Trecho da página:
*****
Valerie Plame Wilson, a mais conhecida ex-espiã dos Estados Unidos, estava com aparência chique em um bustier preto e calça pantalona branca, posando para os paparazzi no tapete vermelho neste mês, em um festival de cinema de Deauville, França.
Poucos dias depois, ela estava em um salão de jantar em Santa Fé, sem maquiagem, calçando tênis e vestindo agasalho de moletom, enfrentando o jet lag enquanto cuidava do caos doméstico. Ela tinha filhos –os gêmeos de 10 anos Samantha e Trevor– para levar para a escola e um cachorro traquinas para levar para passear. Seu marido, Joe, um ex-embaixador, tinha acabado de voltar de uma viagem de negócios a Bagdá e estava ao telefone, brigando com a companhia aérea por causa de bagagem perdida. O refrigerador deles estava praticamente vazio e Samantha tinha declarado que o muffin inglês dela “horrível”.
Valerie deu uma mordida. “Fermentou”, ela anunciou, entregando o muffin ofensor ao seu marido. Ele comeu fingindo saborear, brincando que ficaria melhor com algumas larvas. A menina rolou os olhos.
Para Valerie, uma ex-agente secreta da CIA cuja exposição em 2003 envolveu a Casa Branca de Bush em um escândalo, a manhã agitada foi um precioso momento de normalidade em uma vida que teve de tudo, menos isso. Ela e seu marido fugiram da câmara de eco de Washington para Santa Fé há três anos, buscando paz e isolamento após o Caso Plame ter destruído a consultoria internacional dele, arruinado a carreira de espionagem dela e quase acabado com o casamento deles.
Agora ela está fazendo sua reentrada, desta vez em seus próprios termos.
A mulher que passou décadas protegendo sua privacidade, encontrou uma nova voz por meio de um empreendimento bastante público, o cinema, o motivo para ter estado em Deauville. “Fair Game”, um filme baseado em grande parte em sua autobiografia de 2007 de mesmo nome (estrelado por Naomi Watts como Valerie e Sean Penn como Joe), deverá estrear em novembro.
Ele poderia ser chamado de “A Espiã Que Foi para Hollywood”, mas seria algo recebido com aversão por Valerie. “Por favor, não”, ela disse, balançando a cabeça. “Nós já vimos o suficiente do mundo de Hollywood para saber que não nos interessa. É realmente um colégio com dinheiro.”
Talvez. Mas Valerie é esperta o bastante para saber que Hollywood tem um megafone muito maior do que Washington, e ela está fazendo uso dele para reafirmar sua própria narrativa e polir suas credenciais. Ela apareceu recentemente ao lado de vários líderes mundiais em “Countdown to Zero”, um documentário sobre proliferação nuclear, um assunto que ela conhecia bem, como agente da CIA à caça de armas de destruição em massa. Mas seu foco no momento é promover “Fair Game”, dirigido por Doug Liman.
*****
Dados de elementos e posição do texto:

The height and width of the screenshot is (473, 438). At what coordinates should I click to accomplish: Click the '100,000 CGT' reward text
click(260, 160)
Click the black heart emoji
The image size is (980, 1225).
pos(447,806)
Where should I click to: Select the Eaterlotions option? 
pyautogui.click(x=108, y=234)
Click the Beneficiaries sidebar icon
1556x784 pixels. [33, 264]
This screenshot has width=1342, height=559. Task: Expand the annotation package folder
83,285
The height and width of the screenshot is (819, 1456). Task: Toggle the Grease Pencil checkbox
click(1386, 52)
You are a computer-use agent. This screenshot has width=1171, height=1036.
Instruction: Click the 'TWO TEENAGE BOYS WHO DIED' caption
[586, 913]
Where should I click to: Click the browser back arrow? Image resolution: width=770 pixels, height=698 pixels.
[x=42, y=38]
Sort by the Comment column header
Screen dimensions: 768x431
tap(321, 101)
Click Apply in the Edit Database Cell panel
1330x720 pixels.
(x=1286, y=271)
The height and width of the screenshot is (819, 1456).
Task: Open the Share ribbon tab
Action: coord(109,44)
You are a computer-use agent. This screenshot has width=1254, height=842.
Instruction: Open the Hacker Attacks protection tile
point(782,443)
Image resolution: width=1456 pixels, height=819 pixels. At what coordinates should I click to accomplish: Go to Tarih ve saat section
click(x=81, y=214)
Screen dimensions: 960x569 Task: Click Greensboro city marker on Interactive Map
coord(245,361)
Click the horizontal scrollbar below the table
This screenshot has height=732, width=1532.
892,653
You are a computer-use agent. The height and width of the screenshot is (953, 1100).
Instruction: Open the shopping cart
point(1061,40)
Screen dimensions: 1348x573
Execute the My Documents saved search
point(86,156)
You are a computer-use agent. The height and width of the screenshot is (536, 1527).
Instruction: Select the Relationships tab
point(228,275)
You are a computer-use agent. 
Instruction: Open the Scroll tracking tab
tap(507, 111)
*****
Tarefas obrigatórias:
**1)** Nos registros, reescreva as linhas que vão da que contém "is (953, 1100)." até o fim dos registros, inclusive, renomeando "Instruction" para "Step" e mantendo todo o resto igual.
**2)** Dê continuidade ao texto sobre Valerie Plame Wilson a partir do ponto em que ele para.

Respostas dos exercícios:
**1)**
You are a computer-use agent. The height and width of the screenshot is (953, 1100).
Step: Open the shopping cart
point(1061,40)
Screen dimensions: 1348x573
Execute the My Documents saved search
point(86,156)
You are a computer-use agent. The height and width of the screenshot is (536, 1527).
Step: Select the Relationships tab
point(228,275)
You are a computer-use agent. 
Step: Open the Scroll tracking tab
tap(507, 111)

**2)**
O filme, que também faz uso do livro de Valerie de 2004, “The Politics of Truth”, terá sua pré-estréia em Nova York e Washington no próximo mês. Ele narra como Valerie, uma agente secreta infiltrada da CIA, teve sua identidade revelada pelo colunista conservador Robert Novak, depois que o marido dela, que tinha viajado para Níger em nome da CIA para investigar se Saddam Hussein estava interessado de armas nucleares, contestou o argumento do governo Bush para a guerra no Iraque nas páginas de opinião do “New York Times”. Um promotor especial investigou o vazamento, que levou à condenação por obstrução da Justiça de I. Lewis “Scooter” Libby, o então chefe de gabinete do vice-presidente Dick Cheney.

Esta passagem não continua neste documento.